In his influential study of the English West Indies in the seventeenth century, Richard Dunn put forward a thesis on the social character of the West Indies that has proven very enduring. Looking at the development of the British West Indies as a student of Puritan New England and early modern European history, Dunn discounted the economic success of places like mid-seventeenth-century Barbados. He concluded that these societies were social failures, monstrous societies that were moral indictments of the process of European colonization in the Americas.64
That the colonial experience of the West Indies was socially and morally repugnant has been a strong theme in writings on the period. The Trinidadian writer V. S. Naipaul famously described them as places of mimicry where nothing original was created.65 This characterization of the West Indies as a cultural and political wasteland has, of course, been extensively critiqued, from Aimé Césaire to Kamau Braithwaite and beyond. These opponents of Naipaul’s depressing vision, however, have generally seen the Afro-Caribbean struggle against oppression as the fundamental source of Caribbean creativity, while describing the plantation as the essential colonial institution that creative Caribbean peoples struggled against. Vincent Brown has recently reinforced these arguments, mainly as a way of trying to overcome what he sees as the nihilistic assumptions embedded in the notion that Caribbean slavery was a form of “social death,” in which the slave self was irrevocably harmed through the process of being ripped away in the Atlantic slave trade from communities and familiar landscapes in Africa.
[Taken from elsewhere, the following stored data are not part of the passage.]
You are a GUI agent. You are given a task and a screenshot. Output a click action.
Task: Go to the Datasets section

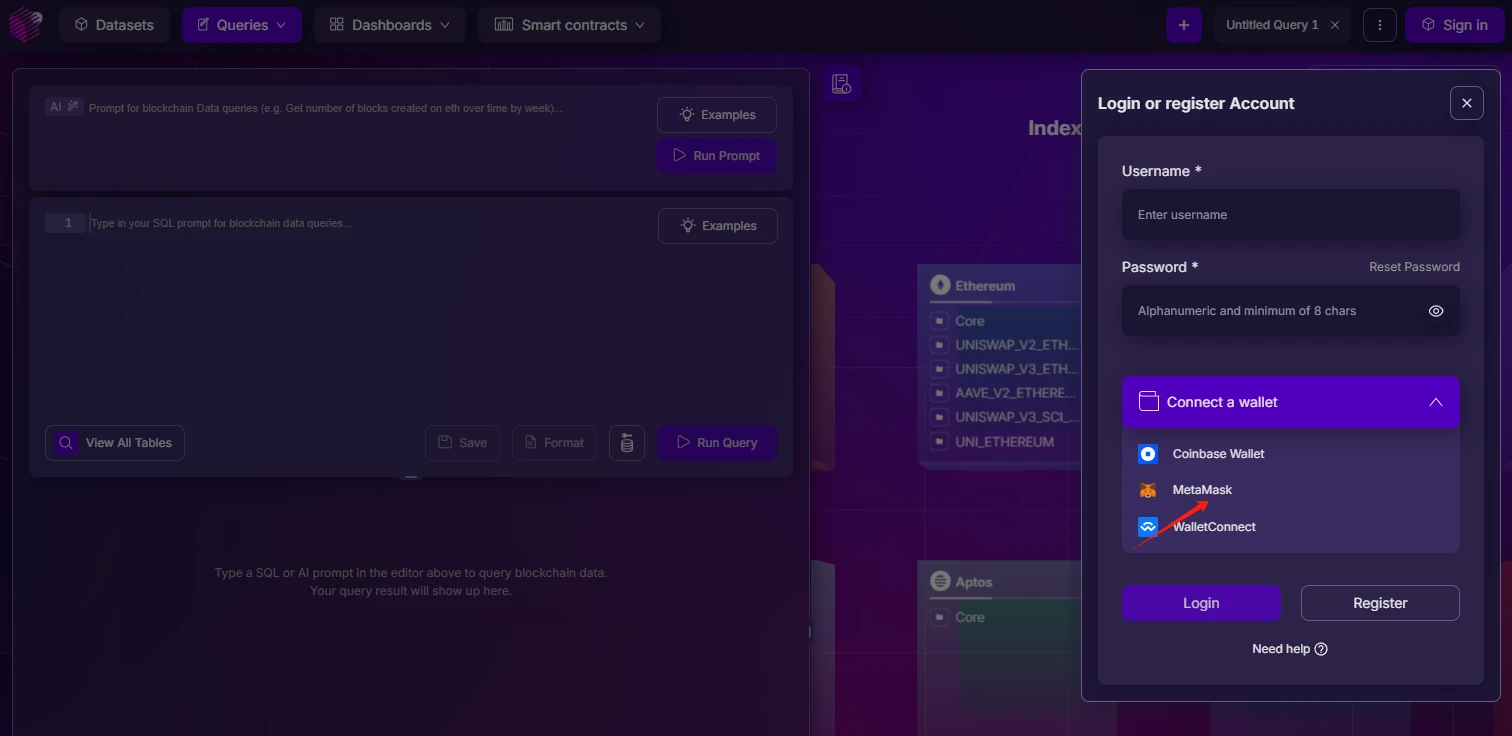tap(113, 25)
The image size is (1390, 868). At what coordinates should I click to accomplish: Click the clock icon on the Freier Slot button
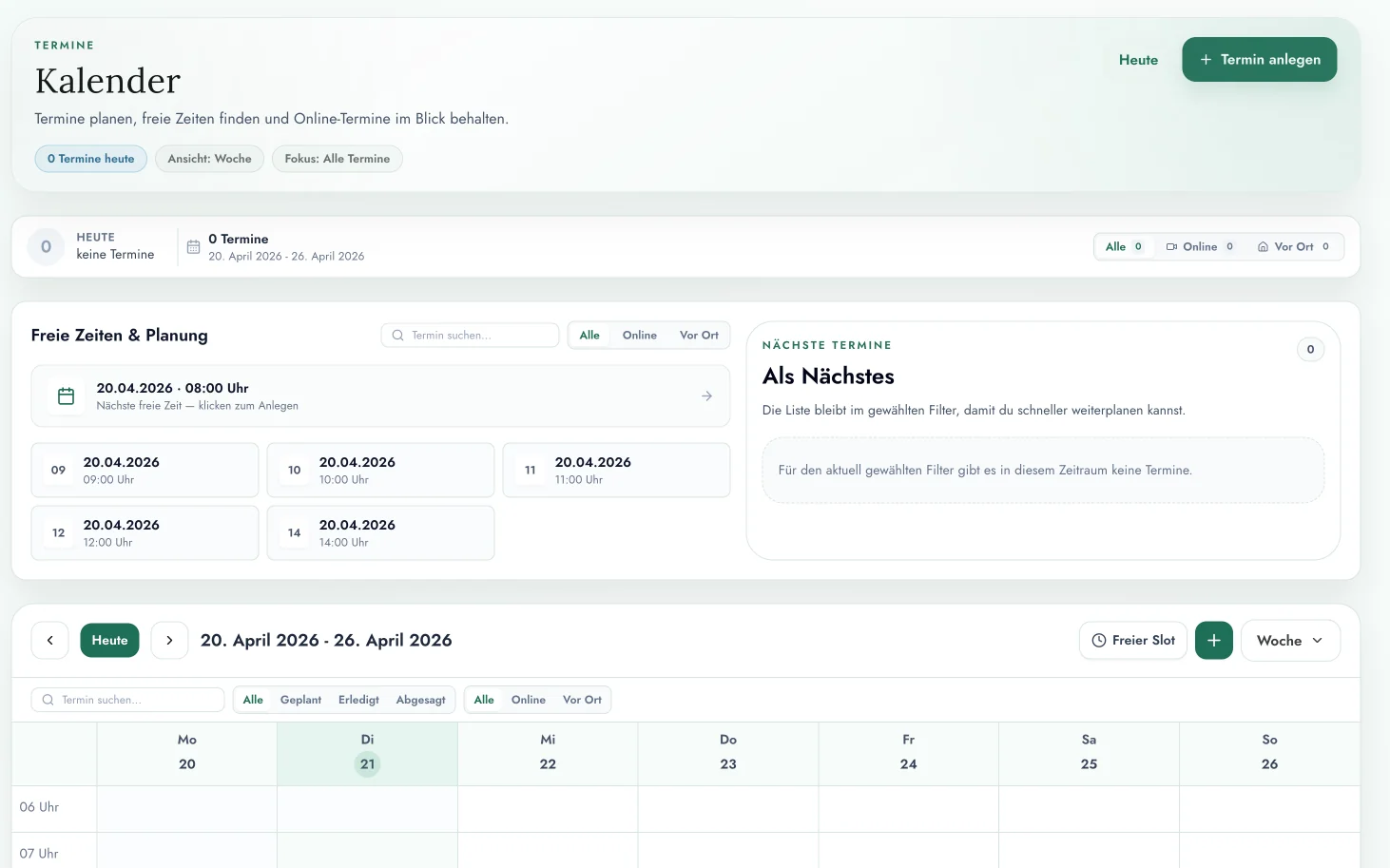click(1100, 640)
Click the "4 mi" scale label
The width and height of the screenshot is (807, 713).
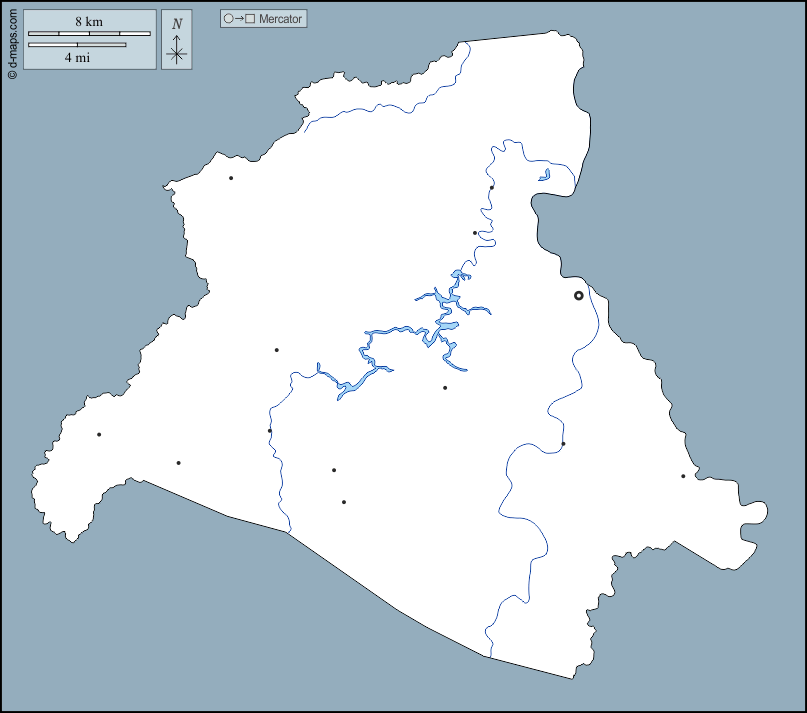[x=77, y=58]
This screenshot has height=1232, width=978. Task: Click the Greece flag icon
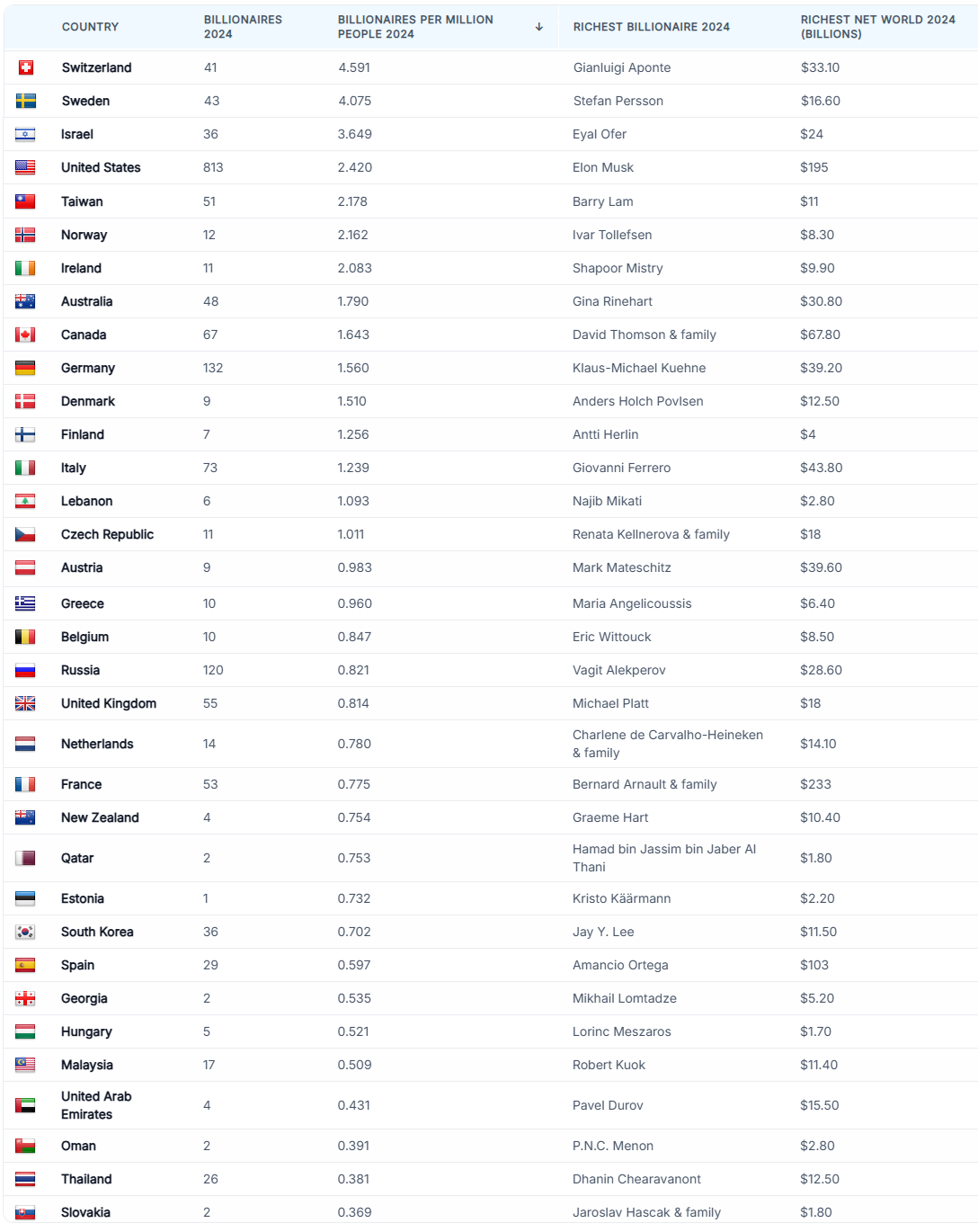coord(25,603)
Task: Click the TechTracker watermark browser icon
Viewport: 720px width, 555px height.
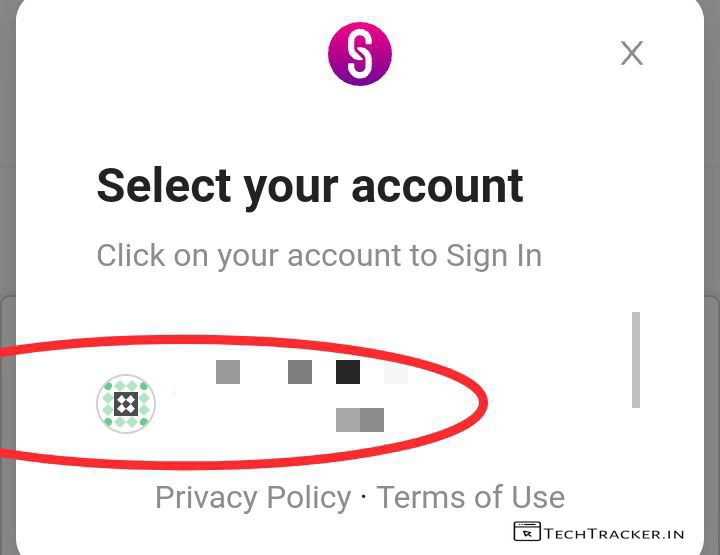Action: (526, 531)

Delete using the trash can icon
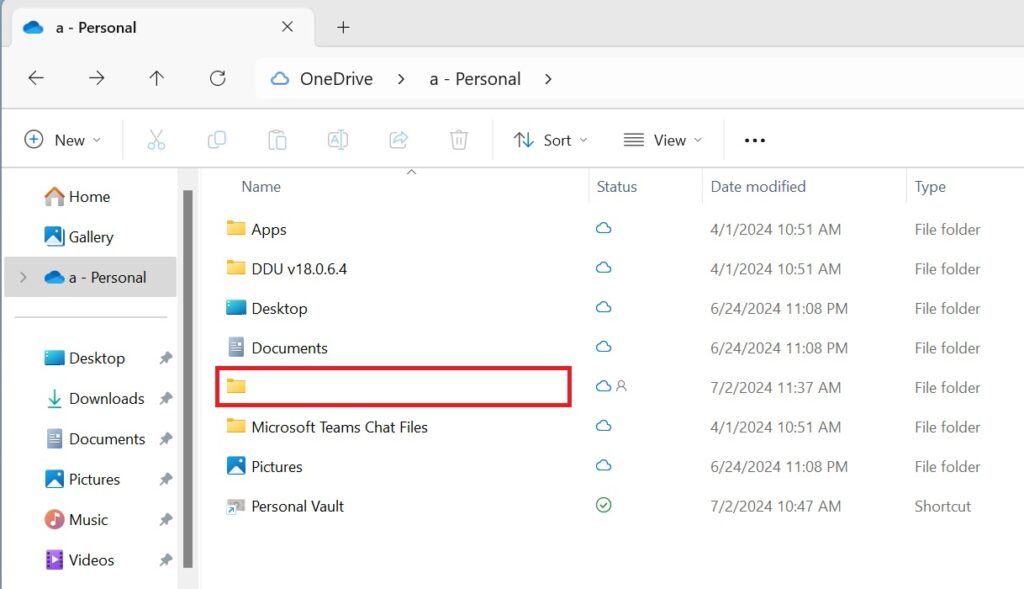459,140
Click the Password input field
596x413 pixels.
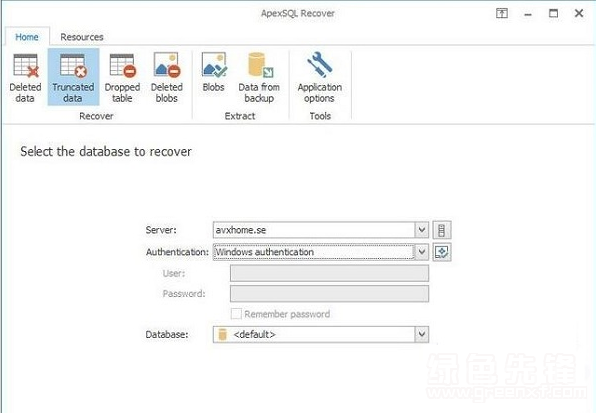pos(329,294)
He believes that slaves “must have found some way to turn the disorganization, instability, and chaos of slavery into collective forms of belonging and striving, making connections when confronted with alienation and finding dignity in the face of dishonor.”66
This literature on colonization, creolization, and cultural mimesis in the Greater Antilles is rich, confrontational, and intellectually challenging. What we want to suggest, however, is that the plantation world of the eighteenth-century Greater Antilles should not be viewed only in terms of horror.67 Death and despair were abundantly in evidence on the plantation, as the Févret map and vignettes show. That neither the white nor the black populations of eighteenth-century Saint-Domingue and Jamaica could naturally reproduce their population is one more testimony to the destructive character of the plantation system. Yet the plantation system was also a place of dramatic vitality. Enslaved persons’ creative attempts to overcome or evade slavery are reason enough to see slavery’s power as both destructive and productive; in other words, enslaved people’s fear of social death was not incapacitating but generative.68 It was more than just a machine for the accumulation of wealth. We turn in the next chapter to look at some manifestations of that world in the urban life of both colonies and in the startlingly untraditional relationships between men and women of all races between the Seven Years’ War and the start of the French Revolution.